▶ Stated goal
In the passage on Imperial Noble Consort Wan, please translate this sentence into Spanish: "Wan Zhen'er's father, Wan Gui, was a county official."

▶ Text passage
────────────────────

Imperial Noble Consort Wan () (1428－1487), born Wan Zhen'er (), was an imperial consort during the Ming dynasty. She is sometimes known as Consort Wan or Lady Wan and was the favorite consort of the Chenghua Emperor. She was approximately fifteen to seventeen years older than the emperor.

Biography
Wan Zhen'er's father, Wan Gui, was a county official. During the Xuande period, he was sent to Bazhou in Shuntian Prefecture for breaking the law. Therefore, when Wan Zhen'er was four years old, she was selected to serve as the maid of one of the Xuande Emperor's grandsons of the Ming dynasty. In 1449, Emperor Yingzong of Ming was captured after his army lost the Battle of Tumu Fortress against the Mongols. His capture by the enemy force shook the empire to its core, and the ensuing crisis almost caused the dynasty to collapse had it not been for the capable governing of a prominent minister named Yu Qian.

────────────────────

▶ Stored data

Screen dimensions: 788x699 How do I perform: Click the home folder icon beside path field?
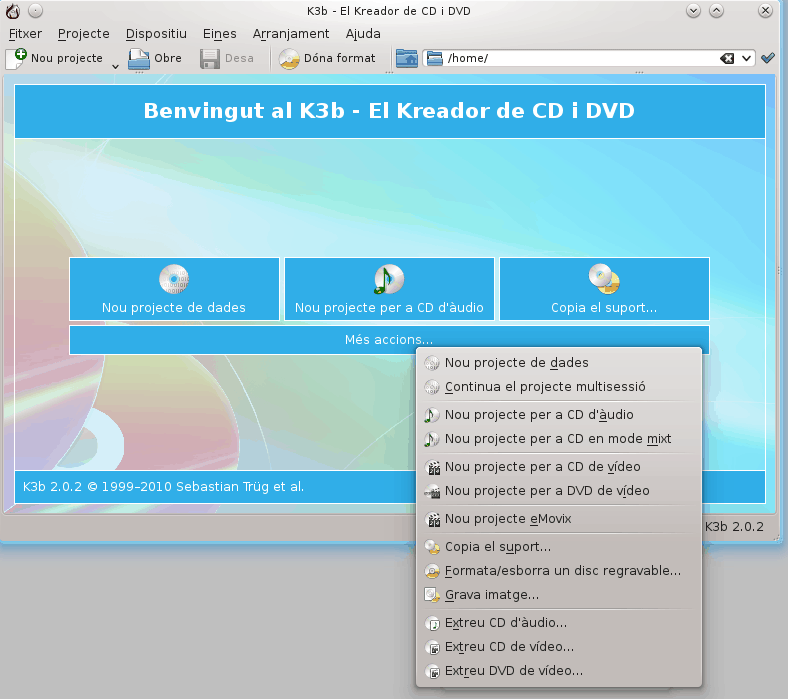point(406,58)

────────────────────

▶ Final result
El padre de Wan Zhen'er, Wan Gui, era un funcionario de condado.